Rows taken from a collection:
■ ■ ■ ■ ■ ■ ■
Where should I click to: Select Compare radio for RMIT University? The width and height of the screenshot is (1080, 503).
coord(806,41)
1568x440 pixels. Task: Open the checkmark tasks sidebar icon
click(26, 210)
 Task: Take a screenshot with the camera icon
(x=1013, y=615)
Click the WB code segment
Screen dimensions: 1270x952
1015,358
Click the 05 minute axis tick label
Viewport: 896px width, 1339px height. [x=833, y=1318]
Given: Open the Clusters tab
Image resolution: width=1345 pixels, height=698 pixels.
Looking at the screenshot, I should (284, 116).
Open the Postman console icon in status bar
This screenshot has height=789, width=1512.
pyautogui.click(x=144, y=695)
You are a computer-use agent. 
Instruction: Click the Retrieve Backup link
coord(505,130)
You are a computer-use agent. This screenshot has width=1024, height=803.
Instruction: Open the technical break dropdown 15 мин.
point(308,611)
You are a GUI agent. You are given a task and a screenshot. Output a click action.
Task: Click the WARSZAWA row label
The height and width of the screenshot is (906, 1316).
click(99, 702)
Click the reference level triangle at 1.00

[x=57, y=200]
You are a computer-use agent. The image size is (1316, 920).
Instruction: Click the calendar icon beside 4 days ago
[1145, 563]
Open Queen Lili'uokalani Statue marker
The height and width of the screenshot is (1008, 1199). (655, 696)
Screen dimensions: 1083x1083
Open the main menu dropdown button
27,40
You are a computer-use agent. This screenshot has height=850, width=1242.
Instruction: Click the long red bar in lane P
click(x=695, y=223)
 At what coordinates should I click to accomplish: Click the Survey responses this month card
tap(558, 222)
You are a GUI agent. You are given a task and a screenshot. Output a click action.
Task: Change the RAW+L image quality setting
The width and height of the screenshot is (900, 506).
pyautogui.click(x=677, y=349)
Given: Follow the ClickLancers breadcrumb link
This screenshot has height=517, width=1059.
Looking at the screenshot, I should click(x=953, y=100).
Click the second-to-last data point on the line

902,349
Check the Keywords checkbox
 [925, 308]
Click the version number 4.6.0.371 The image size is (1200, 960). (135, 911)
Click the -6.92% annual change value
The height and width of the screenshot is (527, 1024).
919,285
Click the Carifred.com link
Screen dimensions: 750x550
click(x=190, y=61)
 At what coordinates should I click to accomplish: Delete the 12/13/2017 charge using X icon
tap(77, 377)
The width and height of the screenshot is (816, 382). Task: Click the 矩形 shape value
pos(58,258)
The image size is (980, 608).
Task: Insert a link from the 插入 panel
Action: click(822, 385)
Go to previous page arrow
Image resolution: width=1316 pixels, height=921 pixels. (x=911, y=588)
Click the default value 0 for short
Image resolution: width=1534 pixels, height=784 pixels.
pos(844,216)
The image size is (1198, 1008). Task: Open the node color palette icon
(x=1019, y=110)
■ ■ ■ ■ ■ ■ ■
> [PROMPT]
Give every line of the rows above as a Markdown table with the columns "No." and "Line," numbering the lines in order. Leave out blank lines.

> [THE ANSWER]
| No. | Line |
|---|---|
| 1 | Where should I click to: Select Compare radio for RMIT University? The width and height of the screenshot is (1080, 503). |
| 2 | coord(806,41) |
| 3 | 1568x440 pixels. Task: Open the checkmark tasks sidebar icon |
| 4 | click(26, 210) |
| 5 |  Task: Take a screenshot with the camera icon |
| 6 | (x=1013, y=615) |
| 7 | Click the WB code segment |
| 8 | Screen dimensions: 1270x952 |
| 9 | 1015,358 |
| 10 | Click the 05 minute axis tick label |
| 11 | Viewport: 896px width, 1339px height. [x=833, y=1318] |
| 12 | Given: Open the Clusters tab |
| 13 | Image resolution: width=1345 pixels, height=698 pixels. |
| 14 | Looking at the screenshot, I should (284, 116). |
| 15 | Open the Postman console icon in status bar |
| 16 | This screenshot has height=789, width=1512. |
| 17 | pyautogui.click(x=144, y=695) |
| 18 | You are a computer-use agent.  |
| 19 | Instruction: Click the Retrieve Backup link |
| 20 | coord(505,130) |
| 21 | You are a computer-use agent. This screenshot has width=1024, height=803. |
| 22 | Instruction: Open the technical break dropdown 15 мин. |
| 23 | point(308,611) |
| 24 | You are a GUI agent. You are given a task and a screenshot. Output a click action. |
| 25 | Task: Click the WARSZAWA row label |
| 26 | The height and width of the screenshot is (906, 1316). |
| 27 | click(99, 702) |
| 28 | Click the reference level triangle at 1.00 |
| 29 | [x=57, y=200] |
| 30 | You are a computer-use agent. The image size is (1316, 920). |
| 31 | Instruction: Click the calendar icon beside 4 days ago |
| 32 | [1145, 563] |
| 33 | Open Queen Lili'uokalani Statue marker |
| 34 | The height and width of the screenshot is (1008, 1199). (655, 696) |
| 35 | Screen dimensions: 1083x1083 |
| 36 | Open the main menu dropdown button |
| 37 | 27,40 |
| 38 | You are a computer-use agent. This screenshot has height=850, width=1242. |
| 39 | Instruction: Click the long red bar in lane P |
| 40 | click(x=695, y=223) |
| 41 |  At what coordinates should I click to accomplish: Click the Survey responses this month card |
| 42 | tap(558, 222) |
| 43 | You are a GUI agent. You are given a task and a screenshot. Output a click action. |
| 44 | Task: Change the RAW+L image quality setting |
| 45 | The width and height of the screenshot is (900, 506). |
| 46 | pyautogui.click(x=677, y=349) |
| 47 | Given: Follow the ClickLancers breadcrumb link |
| 48 | This screenshot has height=517, width=1059. |
| 49 | Looking at the screenshot, I should click(x=953, y=100). |
| 50 | Click the second-to-last data point on the line |
| 51 | 902,349 |
| 52 | Check the Keywords checkbox |
| 53 |  [925, 308] |
| 54 | Click the version number 4.6.0.371 The image size is (1200, 960). (135, 911) |
| 55 | Click the -6.92% annual change value |
| 56 | The height and width of the screenshot is (527, 1024). |
| 57 | 919,285 |
| 58 | Click the Carifred.com link |
| 59 | Screen dimensions: 750x550 |
| 60 | click(x=190, y=61) |
| 61 |  At what coordinates should I click to accomplish: Delete the 12/13/2017 charge using X icon |
| 62 | tap(77, 377) |
| 63 | The width and height of the screenshot is (816, 382). Task: Click the 矩形 shape value |
| 64 | pos(58,258) |
| 65 | The image size is (980, 608). |
| 66 | Task: Insert a link from the 插入 panel |
| 67 | Action: click(822, 385) |
| 68 | Go to previous page arrow |
| 69 | Image resolution: width=1316 pixels, height=921 pixels. (x=911, y=588) |
| 70 | Click the default value 0 for short |
| 71 | Image resolution: width=1534 pixels, height=784 pixels. |
| 72 | pos(844,216) |
| 73 | The image size is (1198, 1008). Task: Open the node color palette icon |
| 74 | (x=1019, y=110) |